Emmanuel, God with Us, in The Gospel of John

Everyone who has heard the Christmas story knows that one of the titles given to the child, Jesus, is Ἐμμανουήλ, Emmanuel, which according to The Gospel of Matthew means “God with us” (1:23), in fulfillment of Isaiah 7:14. The apostle John's version of “God with us,” however, is not as well known perhaps because John does not point it out as Matthew does but also because our English translations tend to obscure John's “God with us.”

Two passages in the apostle John's writings present “God with us.” Both passages present God as “dwelling among us” in a tent or tabernacle. The first is the familiar verse of John 1:14—“And the Word became flesh and tabernacled among us, and we looked upon his glory, glory as of the one of a kind with the Father, full of grace and truth.” Familiar English translations translate the aorist verb, ἐσκήνωσεν, as “dwelt,” a legitimate translation. However, because John could have used a variety of other Greek words for “dwell,” it seems apparent that John means something more than simply “lived among us.” Because he uses a verb (σκηνόω) that has the same root derivation as the noun “tent,” John is making a strong allusion to both the “tent of meeting” (Ex. 33:7-11) and the “tabernacle” where the Lord revealed his presence among the Israelites of old.

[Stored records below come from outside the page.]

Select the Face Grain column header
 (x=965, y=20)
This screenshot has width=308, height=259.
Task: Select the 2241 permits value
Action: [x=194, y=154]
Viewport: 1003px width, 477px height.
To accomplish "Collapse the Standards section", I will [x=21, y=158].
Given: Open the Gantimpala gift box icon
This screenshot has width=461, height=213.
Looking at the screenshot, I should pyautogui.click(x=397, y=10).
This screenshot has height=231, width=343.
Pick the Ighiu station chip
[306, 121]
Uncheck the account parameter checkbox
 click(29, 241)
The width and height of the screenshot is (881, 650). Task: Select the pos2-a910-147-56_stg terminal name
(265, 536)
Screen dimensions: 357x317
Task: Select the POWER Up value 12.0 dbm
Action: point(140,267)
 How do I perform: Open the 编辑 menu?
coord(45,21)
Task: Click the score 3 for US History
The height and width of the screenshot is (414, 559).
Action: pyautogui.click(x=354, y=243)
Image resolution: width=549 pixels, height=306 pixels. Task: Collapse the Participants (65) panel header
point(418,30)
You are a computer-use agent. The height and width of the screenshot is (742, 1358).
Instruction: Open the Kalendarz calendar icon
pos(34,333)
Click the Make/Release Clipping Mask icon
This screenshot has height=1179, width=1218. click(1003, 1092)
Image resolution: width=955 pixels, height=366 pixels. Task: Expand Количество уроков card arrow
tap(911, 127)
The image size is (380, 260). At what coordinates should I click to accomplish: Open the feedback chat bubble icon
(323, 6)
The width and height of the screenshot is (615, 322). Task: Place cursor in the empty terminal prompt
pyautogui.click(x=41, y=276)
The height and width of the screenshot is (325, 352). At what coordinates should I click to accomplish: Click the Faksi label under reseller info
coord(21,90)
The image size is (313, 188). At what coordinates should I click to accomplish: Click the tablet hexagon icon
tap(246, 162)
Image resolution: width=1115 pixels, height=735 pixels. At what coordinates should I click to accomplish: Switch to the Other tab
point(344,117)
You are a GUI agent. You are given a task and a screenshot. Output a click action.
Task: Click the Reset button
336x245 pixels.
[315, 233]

So, what is John 1:14 telling us when he says, “And the Word became flesh and tabernacle among us”? The apostle means that the Lord no longer reveals himself in a tabernacle constructed in the wilderness or the temple built in Jerusalem but in flesh, in the man Christ Jesus. Thus, Jesus announces his riddle, “Destroy this temple and in three days I will raise it up” (John 2:19). Likewise, Jesus declares to the woman of Samaria, “The hour is coming when neither on this mountain nor in Jerusalem will you worship the Father. . . . But the hour is coming and now is when the true worshipers will worship the Father in Spirit and truth, for the Father is seeking such as these who will worship him” (John 4:21-23).

Certainly, much more could be said, but brevity calls for a short note on John’s use of the same imagery in Revelation 21:3. Here John uses both the noun, “tent” or “tabernacle” (ἡ σκηνὴ), and the verb, “will pitch a tent” or “will take up residence” (σκηνώσει). The loud voice from God’s throne announces, “Look! God’s tabernacle is with humans, and he makes his tabernacle with them, and they will be his people and God himself will be with them as their God” (21:3). Thus, in Christ Jesus, God fulfills his promise of long ago, not just through the prophet Isaiah, but also when he said through Moses, “I will set my sanctuary in their midst forever, and my place of lodging will be among them, and I will be their God, and they shall be my people” (Ex. 37:26-27).

Emmanuel (Ἐμμανουήλ), God with us, is what John means when he tells us, Καὶ ὁ λόγος σὰρξ ἐγένετο καὶ ἐσκήνωσεν ἐν ἡμῖν—“And the Word became flesh and pitched his tent among us.”

(This is a piece that I wrote as part of a package for the promotion of studying Koiné Greek at our college. I’ve not completely abandoned this blog. I’ve just become excessively occupied with off-line writing, editing, etc.)